* DATASET RECORDS
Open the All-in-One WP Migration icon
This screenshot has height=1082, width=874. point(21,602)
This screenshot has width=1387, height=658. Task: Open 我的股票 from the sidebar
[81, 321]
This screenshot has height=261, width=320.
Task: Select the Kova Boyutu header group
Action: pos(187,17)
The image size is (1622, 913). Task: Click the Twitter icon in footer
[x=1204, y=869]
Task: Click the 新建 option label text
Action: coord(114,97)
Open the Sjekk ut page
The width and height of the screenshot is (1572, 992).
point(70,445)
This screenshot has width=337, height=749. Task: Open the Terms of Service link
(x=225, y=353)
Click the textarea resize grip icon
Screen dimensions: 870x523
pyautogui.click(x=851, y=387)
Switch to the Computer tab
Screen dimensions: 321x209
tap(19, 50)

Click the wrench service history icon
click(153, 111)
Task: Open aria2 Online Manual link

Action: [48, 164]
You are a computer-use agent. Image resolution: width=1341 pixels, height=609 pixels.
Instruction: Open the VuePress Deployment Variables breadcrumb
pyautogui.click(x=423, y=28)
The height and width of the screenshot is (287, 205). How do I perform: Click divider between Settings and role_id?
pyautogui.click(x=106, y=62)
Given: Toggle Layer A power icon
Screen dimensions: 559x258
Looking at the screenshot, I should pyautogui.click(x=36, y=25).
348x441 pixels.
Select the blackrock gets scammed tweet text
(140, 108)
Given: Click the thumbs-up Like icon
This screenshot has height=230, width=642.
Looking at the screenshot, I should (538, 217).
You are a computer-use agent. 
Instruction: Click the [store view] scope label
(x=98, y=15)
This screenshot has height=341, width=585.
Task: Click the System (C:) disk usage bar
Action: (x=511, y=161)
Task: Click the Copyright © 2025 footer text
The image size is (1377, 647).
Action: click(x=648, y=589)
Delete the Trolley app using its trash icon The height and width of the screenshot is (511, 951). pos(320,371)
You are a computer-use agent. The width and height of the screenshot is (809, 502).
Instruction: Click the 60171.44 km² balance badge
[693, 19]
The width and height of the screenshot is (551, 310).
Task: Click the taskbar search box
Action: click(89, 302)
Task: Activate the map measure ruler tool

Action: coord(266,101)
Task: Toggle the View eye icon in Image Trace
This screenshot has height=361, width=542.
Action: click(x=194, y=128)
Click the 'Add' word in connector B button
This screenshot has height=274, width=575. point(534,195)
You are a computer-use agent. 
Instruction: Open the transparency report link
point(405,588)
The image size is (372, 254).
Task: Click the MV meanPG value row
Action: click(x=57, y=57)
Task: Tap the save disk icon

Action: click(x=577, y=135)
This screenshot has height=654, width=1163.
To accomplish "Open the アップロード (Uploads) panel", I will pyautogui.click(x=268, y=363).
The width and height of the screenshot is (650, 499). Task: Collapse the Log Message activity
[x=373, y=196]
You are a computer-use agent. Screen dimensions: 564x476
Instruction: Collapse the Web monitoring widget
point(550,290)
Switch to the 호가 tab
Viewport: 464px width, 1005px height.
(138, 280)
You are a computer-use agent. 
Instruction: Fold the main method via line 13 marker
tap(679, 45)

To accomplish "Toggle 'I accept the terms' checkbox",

* PROMPT
Copy only the entries from the first line to the line with "Given: Click the thumbs-up Like icon", each exactly as it appears.

* RESPONSE TO THE TASK
Open the All-in-One WP Migration icon
This screenshot has height=1082, width=874. point(21,602)
This screenshot has width=1387, height=658. Task: Open 我的股票 from the sidebar
[81, 321]
This screenshot has height=261, width=320.
Task: Select the Kova Boyutu header group
Action: pos(187,17)
The image size is (1622, 913). Task: Click the Twitter icon in footer
[x=1204, y=869]
Task: Click the 新建 option label text
Action: coord(114,97)
Open the Sjekk ut page
The width and height of the screenshot is (1572, 992).
point(70,445)
This screenshot has width=337, height=749. Task: Open the Terms of Service link
(x=225, y=353)
Click the textarea resize grip icon
Screen dimensions: 870x523
pyautogui.click(x=851, y=387)
Switch to the Computer tab
Screen dimensions: 321x209
tap(19, 50)

Click the wrench service history icon
click(153, 111)
Task: Open aria2 Online Manual link

Action: [48, 164]
You are a computer-use agent. Image resolution: width=1341 pixels, height=609 pixels.
Instruction: Open the VuePress Deployment Variables breadcrumb
pyautogui.click(x=423, y=28)
The height and width of the screenshot is (287, 205). How do I perform: Click divider between Settings and role_id?
pyautogui.click(x=106, y=62)
Given: Toggle Layer A power icon
Screen dimensions: 559x258
Looking at the screenshot, I should pyautogui.click(x=36, y=25).
348x441 pixels.
Select the blackrock gets scammed tweet text
(140, 108)
Given: Click the thumbs-up Like icon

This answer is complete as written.